(Extracted data entries)
※

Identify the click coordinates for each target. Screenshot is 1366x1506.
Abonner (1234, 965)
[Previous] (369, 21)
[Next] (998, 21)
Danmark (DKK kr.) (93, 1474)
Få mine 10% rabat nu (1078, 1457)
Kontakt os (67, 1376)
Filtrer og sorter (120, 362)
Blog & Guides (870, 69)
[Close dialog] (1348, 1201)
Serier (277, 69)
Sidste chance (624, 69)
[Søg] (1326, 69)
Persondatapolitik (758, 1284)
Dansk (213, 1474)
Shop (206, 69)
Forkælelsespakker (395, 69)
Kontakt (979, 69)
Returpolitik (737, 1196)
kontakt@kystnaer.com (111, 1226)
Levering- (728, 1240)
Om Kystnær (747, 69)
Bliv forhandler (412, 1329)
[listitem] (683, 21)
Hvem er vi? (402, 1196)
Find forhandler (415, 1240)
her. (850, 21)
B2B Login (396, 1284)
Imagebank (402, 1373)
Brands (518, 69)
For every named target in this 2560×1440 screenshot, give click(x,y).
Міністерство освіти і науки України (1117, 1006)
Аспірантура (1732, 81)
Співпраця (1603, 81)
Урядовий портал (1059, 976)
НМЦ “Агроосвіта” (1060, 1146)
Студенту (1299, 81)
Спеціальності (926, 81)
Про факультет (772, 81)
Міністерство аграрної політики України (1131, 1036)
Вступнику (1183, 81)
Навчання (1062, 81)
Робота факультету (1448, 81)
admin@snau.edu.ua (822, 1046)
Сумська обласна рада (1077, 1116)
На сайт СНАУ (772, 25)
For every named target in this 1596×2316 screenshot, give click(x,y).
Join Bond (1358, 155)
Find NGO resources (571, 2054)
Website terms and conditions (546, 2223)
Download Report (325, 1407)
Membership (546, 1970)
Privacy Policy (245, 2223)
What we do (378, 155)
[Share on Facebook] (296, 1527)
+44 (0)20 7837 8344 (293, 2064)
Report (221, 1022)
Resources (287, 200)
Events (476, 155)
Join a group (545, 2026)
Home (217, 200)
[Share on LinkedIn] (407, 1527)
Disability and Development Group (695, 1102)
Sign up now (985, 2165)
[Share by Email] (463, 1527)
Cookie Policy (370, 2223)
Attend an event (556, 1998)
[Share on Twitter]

※

To do: Each record above must be output without any alteration.

Written answer:
Identify the click coordinates for each target. Screenshot is 1366x1506.
Abonner (1234, 965)
[Previous] (369, 21)
[Next] (998, 21)
Danmark (DKK kr.) (93, 1474)
Få mine 10% rabat nu (1078, 1457)
Kontakt os (67, 1376)
Filtrer og sorter (120, 362)
Blog & Guides (870, 69)
[Close dialog] (1348, 1201)
Serier (277, 69)
Sidste chance (624, 69)
[Søg] (1326, 69)
Persondatapolitik (758, 1284)
Dansk (213, 1474)
Shop (206, 69)
Forkælelsespakker (395, 69)
Kontakt (979, 69)
Returpolitik (737, 1196)
kontakt@kystnaer.com (111, 1226)
Levering- (728, 1240)
Om Kystnær (747, 69)
Bliv forhandler (412, 1329)
[listitem] (683, 21)
Hvem er vi? (402, 1196)
Find forhandler (415, 1240)
her. (850, 21)
B2B Login (396, 1284)
Imagebank (402, 1373)
Brands (518, 69)
For every named target in this 2560×1440 screenshot, give click(x,y).
Міністерство освіти і науки України (1117, 1006)
Аспірантура (1732, 81)
Співпраця (1603, 81)
Урядовий портал (1059, 976)
НМЦ “Агроосвіта” (1060, 1146)
Студенту (1299, 81)
Спеціальності (926, 81)
Про факультет (772, 81)
Міністерство аграрної політики України (1131, 1036)
Вступнику (1183, 81)
Навчання (1062, 81)
Робота факультету (1448, 81)
admin@snau.edu.ua (822, 1046)
Сумська обласна рада (1077, 1116)
На сайт СНАУ (772, 25)
For every named target in this 1596×2316 screenshot, give click(x,y).
Join Bond (1358, 155)
Find NGO resources (571, 2054)
Website terms and conditions (546, 2223)
Download Report (325, 1407)
Membership (546, 1970)
Privacy Policy (245, 2223)
What we do (378, 155)
[Share on Facebook] (296, 1527)
+44 (0)20 7837 8344 (293, 2064)
Report (221, 1022)
Resources (287, 200)
Events (476, 155)
Join a group (545, 2026)
Home (217, 200)
[Share on LinkedIn] (407, 1527)
Disability and Development Group (695, 1102)
Sign up now (985, 2165)
[Share by Email] (463, 1527)
Cookie Policy (370, 2223)
Attend an event (556, 1998)
[Share on Twitter]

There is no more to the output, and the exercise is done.